Our genetic value type accepts an
ndemes
parameter, telling it that it has to look for deme-specific effect sizes. This value must be set to the maximum number of demes that will exist during a simulation.
Let’s evolve the model now:
params = fwdpy11.ModelParams(**pdict)
# TODO: update this once we have a function to pull the sizes
# automatically from demes-derived models:
initial_sizes = model.initial_sizes
pop = fwdpy11.DiploidPopulation(initial_sizes, 1.0)
rng = fwdpy11.GSLrng(1010)
fwdpy11.evolvets(rng, pop, params, 10)
Let’s extract the effect sizes from each deme:
assert len(pop.tables.mutations) > 0
for i in pop.tables.mutations:
print(pop.mutations[i.key].esizes)
[ 1.33393583 -1.42671084 2.37936694]
[ 0.74651187 0.20938071 -0.7841031 ]
[ 0.32575285 0.35069963 -0.11465527]
[-0.24181509 1.00965354 0.68807326]
[ 1.17357808 0.63700908 -2.40771662]
[-0.22207726 0.23289436 0.92726017]
[ 0.24505205 0.73996041 -0.70205993]
[ 0.5018422 0.50924973 -0.10140017]
[-0.22408902 0.83343064 -0.2691579 ]
Let’s look at another example where effect sizes covary negatively across demes and raise the mutation rate a bit:
# Effect sizes across demes will
# have a correlation coefficient of r=1/2
cor_matrix = np.array([-0.5]*9).reshape(3,3)
np.fill_diagonal(cor_matrix, np.array([1.0]*3))
# Get our covariance matrix
sd = np.array([0.1]*3)
D = np.identity(3)
np.fill_diagonal(D, sd)
vcv_matrix = np.matmul(np.matmul(D, cor_matrix), D)
pdict["sregions"] = [
fwdpy11.mvDES(fwdpy11.MultivariateGaussianEffects(0, 1, 1, vcv_matrix), np.zeros(3))
]
params = fwdpy11.ModelParams(**pdict)
# TODO: update this once we have a function to pull the sizes
# automatically from demes-derived models:
initial_sizes = model.initial_sizes
pop = fwdpy11.DiploidPopulation(initial_sizes, 1.0)

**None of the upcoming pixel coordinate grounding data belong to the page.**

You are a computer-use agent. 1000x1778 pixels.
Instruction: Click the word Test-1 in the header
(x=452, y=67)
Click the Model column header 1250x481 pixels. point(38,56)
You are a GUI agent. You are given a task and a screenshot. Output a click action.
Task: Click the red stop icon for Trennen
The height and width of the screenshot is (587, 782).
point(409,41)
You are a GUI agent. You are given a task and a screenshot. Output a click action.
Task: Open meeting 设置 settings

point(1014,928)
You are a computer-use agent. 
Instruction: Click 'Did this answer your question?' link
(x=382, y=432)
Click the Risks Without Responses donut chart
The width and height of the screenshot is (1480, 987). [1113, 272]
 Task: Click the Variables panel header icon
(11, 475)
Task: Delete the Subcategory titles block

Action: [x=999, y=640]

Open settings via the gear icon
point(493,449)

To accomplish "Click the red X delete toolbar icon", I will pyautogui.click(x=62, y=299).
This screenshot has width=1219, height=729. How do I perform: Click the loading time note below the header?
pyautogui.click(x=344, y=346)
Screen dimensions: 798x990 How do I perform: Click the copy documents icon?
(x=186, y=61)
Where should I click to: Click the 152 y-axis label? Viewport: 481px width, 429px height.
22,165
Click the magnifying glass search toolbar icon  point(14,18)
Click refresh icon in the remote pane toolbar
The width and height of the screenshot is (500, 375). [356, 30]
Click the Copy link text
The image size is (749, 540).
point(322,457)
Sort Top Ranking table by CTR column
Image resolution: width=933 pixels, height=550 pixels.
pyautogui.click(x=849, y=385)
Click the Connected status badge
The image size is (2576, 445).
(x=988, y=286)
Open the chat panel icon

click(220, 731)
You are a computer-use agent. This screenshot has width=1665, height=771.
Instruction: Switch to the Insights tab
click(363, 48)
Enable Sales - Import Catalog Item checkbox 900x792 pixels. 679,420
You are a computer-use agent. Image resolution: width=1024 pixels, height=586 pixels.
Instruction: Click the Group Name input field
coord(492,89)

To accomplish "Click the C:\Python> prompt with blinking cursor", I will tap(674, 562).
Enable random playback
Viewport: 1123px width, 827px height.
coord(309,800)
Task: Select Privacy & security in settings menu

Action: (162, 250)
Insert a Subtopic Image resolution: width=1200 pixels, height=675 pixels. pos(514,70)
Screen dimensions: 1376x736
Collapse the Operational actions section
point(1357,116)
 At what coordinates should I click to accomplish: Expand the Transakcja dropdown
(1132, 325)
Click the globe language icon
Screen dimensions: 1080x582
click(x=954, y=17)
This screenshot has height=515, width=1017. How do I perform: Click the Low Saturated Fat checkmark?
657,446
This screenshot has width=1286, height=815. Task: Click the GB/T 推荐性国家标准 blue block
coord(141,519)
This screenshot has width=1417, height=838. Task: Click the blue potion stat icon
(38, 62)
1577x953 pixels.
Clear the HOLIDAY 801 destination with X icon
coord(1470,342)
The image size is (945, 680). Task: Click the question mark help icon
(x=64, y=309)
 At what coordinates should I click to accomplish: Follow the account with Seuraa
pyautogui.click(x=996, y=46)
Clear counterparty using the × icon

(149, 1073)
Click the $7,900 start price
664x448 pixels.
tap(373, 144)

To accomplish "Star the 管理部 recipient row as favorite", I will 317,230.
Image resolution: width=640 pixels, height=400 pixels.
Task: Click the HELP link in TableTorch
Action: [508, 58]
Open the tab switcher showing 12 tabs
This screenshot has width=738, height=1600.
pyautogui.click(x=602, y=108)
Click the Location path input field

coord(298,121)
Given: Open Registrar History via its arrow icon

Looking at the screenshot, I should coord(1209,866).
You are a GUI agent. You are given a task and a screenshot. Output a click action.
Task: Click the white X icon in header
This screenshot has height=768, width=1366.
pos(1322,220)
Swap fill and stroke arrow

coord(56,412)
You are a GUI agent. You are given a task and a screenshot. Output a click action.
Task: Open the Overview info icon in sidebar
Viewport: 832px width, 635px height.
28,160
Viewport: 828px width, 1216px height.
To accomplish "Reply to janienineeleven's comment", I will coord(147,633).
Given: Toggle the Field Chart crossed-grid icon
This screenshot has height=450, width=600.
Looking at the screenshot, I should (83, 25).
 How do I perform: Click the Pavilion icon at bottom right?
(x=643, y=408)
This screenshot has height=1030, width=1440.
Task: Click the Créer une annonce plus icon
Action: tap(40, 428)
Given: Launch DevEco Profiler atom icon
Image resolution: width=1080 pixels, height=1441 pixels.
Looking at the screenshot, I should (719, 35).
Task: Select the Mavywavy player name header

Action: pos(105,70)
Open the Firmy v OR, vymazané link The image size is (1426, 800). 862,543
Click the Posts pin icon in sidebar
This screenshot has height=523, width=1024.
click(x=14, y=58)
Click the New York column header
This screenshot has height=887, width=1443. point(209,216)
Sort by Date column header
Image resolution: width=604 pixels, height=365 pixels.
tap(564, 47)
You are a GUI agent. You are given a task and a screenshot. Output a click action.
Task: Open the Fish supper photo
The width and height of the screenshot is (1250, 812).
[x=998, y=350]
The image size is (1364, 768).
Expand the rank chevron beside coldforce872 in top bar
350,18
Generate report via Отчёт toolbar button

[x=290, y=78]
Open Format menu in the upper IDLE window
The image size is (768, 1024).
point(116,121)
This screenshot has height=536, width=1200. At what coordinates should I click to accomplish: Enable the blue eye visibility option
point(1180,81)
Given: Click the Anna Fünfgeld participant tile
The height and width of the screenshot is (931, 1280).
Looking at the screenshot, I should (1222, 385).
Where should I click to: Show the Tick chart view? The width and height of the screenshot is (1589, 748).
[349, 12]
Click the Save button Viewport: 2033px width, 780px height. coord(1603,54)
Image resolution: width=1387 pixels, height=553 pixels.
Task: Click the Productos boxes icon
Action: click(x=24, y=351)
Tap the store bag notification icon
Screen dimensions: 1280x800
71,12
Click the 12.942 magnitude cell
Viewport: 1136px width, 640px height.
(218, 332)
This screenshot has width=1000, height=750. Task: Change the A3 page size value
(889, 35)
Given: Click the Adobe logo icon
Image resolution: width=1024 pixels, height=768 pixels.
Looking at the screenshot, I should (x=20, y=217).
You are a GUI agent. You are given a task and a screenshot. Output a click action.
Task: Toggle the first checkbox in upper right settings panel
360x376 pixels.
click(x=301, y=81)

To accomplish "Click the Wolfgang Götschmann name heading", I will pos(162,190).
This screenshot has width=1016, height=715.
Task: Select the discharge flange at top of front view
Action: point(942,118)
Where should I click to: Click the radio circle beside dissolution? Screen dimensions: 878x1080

fwdpy11.evolvets(rng, pop, params, 10)
for i in pop.tables.mutations:
print(pop.mutations[i.key].esizes)
[-0.07440418 0.03966954 0.03473464]
[ 0.07414971 0.06569778 -0.13984749]
[ 0.07593905 -0.04116704 -0.03477201]
[ 0.13958957 -0.22582578 0.08623621]
[-0.02982778 0.0895709 -0.05974312]
[-0.08529108 0.14513978 -0.05984871]
[ 0.06425309 0.01562452 -0.07987761]
[ 0.01898601 0.07154382 -0.09052983]
Now we see that the effect sizes often differ in sign between the two demes.